RSF: Karikatüristler hâlâ hedefte
RSF, Charlie Hebdo’ya yönelik katliamdan 10 yıl sonra karikatüristlerin hâlâ korumaya ihtiyacı olduğunu bildirdi. Açıklamada Türkiye’den Musa Kart ve Zehra Ömeroğlu örneği de verildi.
Fotoğraf: John Robert McPherson/Wikimedia Commons (CC BY-SA 4.0)
Uluslararası Sınır Tanımayan Gazeteciler (RSF), Fransız haftalık Charlie Hebdo hiciv dergisinin editoryal kadrosunu 7 Ocak 2015’te kısmen yok eden terör saldırısından 10 yıl sonra, dünyada karikatür haklarına yönelik baskıları kınayan bir açıklama yaptı.
Çalışmaları nedeniyle öldürülen gazeteci ve karikatüristleri saygıyla anan RSF, karikatüristlerin ve kamuoyunu mizah yoluyla bilgilendirme özgürlüklerinin, her zaman korunması gerektiğini hatırlattı.
Açıklamaya göre Çin'de “yıkıcılık”tan Nikaragua'da gözdağı vermeye, Hindistan'da “mahkemeye saygısızlık” suçundan yargılanmaya kadar, Tayland'da “majeste suçları”ndan Türkiye'de “müstehcenlik”e ve bir dizi başka sahte suçlamaya kadar, son 10 yılda yaşanan 20 simgesel vaka, dünyanın dört bir yanında hiciv gazetecilerinin karşılaştığı tehdit ve kısıtlamaların boyutunu gözler önüne seriyor.
TÜRKİYE’DEN MUSA KART VE ZEHRA ÖMEROĞLU ÖRNEKLERİ
Bildiride, Türkiye’de karikatüre yönelik kısıtlamalar konusunda örnekler veren RSF, Cumhuriyet gazetesi davası kapsamında toplam 14 ay hapis yattıktan sonra halen adli kontrol altında tutulan karikatürist Musa Kart, Leman dergisi için çizdiği karikatür nedeniyle “müstehcenlik” suçlamasıyla yargılanan Çizer Zehra Ömeroğlu ve “Cumhurbaşkanı’na hakaret”ten gıyaplarından yargılanan Charlie Hebdo dergisinin dört çalışanına da atıf yapıldı.
BRUTTİN: DEMOKRASİLER BİR MİLİM GERİ ADIM ATMAMALI
İkinci Dünya Savaşı'ndan bu yana Fransa'da medya çalışanlarına yönelik en büyük katliam olan Charlie Hebdo çalışanlarına yönelik saldırıyla ilgili son 10 yıldır tehdit ve saldırılara rağmen çizerlerinin pes etmediğini açıklayan RSF Genel Direktörü Thibaut Bruttin, “RSF, bilgi edinme hakkı için evrensel mücadelesini sürdüren bu editoryal ekibe saygılarını sunuyor ve demokrasilerin 'dinlerin aşağılanması'nı suç sayma girişimleri karşısında bir milim bile geri adım atmaması gerektiğini hatırlatıyor” dedi.
Bruttin şöyle devam etti: “Charlie Hebdo trajedisinden on yıl sonra, bu medya profesyonellerini ve mizahın gücüyle bilgilendirme özgürlüklerini korumak hala gereklidir, çünkü dünyanın her yerinde fanatikler, diktatörler ve güçlüler; basının hiciv özgürlüğünü engellemek için karikatüristlere saldırmaya devam ediyor.
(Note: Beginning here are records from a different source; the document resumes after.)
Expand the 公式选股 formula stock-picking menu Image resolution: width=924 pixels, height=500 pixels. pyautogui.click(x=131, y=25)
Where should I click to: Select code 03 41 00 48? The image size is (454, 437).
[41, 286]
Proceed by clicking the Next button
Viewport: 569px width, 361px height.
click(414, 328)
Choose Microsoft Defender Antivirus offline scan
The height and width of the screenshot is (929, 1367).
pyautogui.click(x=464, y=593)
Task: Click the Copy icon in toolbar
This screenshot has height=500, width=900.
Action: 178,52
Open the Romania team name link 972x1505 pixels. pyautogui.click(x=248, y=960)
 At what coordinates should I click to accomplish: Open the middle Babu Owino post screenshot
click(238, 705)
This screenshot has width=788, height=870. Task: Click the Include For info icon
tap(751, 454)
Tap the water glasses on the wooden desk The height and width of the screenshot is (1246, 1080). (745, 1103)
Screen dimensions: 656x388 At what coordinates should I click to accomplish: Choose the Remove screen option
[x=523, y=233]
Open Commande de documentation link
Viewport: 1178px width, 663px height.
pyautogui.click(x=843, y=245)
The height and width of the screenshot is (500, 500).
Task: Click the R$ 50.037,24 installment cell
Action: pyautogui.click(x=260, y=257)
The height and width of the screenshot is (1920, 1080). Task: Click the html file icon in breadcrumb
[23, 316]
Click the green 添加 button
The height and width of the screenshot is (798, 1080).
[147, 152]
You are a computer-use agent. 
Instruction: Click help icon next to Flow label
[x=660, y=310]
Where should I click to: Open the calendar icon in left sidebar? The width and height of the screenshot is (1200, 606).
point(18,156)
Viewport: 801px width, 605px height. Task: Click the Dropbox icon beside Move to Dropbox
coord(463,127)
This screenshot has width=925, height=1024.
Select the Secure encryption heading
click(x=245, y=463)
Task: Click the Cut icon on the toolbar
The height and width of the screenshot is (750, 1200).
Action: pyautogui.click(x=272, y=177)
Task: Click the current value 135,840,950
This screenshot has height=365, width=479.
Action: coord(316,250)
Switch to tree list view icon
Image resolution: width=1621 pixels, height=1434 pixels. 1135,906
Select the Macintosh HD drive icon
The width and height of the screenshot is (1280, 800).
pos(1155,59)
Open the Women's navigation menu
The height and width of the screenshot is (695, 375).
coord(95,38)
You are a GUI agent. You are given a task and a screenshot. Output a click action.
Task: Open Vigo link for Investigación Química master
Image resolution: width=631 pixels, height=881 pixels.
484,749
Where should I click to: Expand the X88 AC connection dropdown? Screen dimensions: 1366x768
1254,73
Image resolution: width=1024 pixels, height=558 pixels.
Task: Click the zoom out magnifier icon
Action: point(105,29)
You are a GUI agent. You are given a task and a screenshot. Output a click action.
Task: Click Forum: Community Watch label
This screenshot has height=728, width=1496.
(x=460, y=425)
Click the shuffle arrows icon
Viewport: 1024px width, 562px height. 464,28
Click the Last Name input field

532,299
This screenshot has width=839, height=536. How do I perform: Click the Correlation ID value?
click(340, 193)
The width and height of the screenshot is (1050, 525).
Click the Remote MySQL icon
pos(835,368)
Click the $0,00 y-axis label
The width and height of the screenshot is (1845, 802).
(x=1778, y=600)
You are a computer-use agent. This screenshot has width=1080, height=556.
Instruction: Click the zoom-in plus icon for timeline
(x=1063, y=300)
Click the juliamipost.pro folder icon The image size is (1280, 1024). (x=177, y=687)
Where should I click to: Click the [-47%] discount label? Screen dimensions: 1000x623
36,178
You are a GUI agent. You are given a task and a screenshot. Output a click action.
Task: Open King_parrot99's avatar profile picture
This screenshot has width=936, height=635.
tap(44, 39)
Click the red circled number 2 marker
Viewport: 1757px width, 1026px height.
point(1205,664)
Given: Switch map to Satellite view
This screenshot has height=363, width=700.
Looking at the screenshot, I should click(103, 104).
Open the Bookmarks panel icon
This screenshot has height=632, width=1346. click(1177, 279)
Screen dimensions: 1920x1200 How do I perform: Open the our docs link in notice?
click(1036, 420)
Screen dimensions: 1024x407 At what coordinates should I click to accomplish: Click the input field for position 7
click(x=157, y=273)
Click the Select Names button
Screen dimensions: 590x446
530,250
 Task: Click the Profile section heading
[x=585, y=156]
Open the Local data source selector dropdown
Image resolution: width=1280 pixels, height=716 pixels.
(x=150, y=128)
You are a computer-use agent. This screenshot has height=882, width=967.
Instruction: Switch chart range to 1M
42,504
Karikatür basınının bu baskı altında küçülmesine izin verilmemelidir.”
CHARLİE HEBDO’YA SALDIRI VE BASKI SÜRDÜ
Charlie Hebdo'nun 8 çalışanının ölümüyle sonuçlanan yazı işleri katliamından 10 yıl sonra, haftalık hiciv dergisinin çalışanları yoğun polis koruması altında.
Zira Eylül 2020'de eski bürolarının dışında yeni bir saldırı daha gerçekleşti. “Premières Lignes” adlı belgesel yapım şirketinin 2 çalışanı, bir kişi tarafından satırla saldırıya uğradı. Saldırgan 6 Ocak'ta yargılanmaya başlandı.
Ocak 2023'te ise gazete bu kez, dini liderler ve mollaların karikatürlerini yayınladıktan sonra Fransa hükümetine baskı yapan ve gazeteye karşı tehditlerde bulunan İranlı yetkililerin saldırısına uğradı.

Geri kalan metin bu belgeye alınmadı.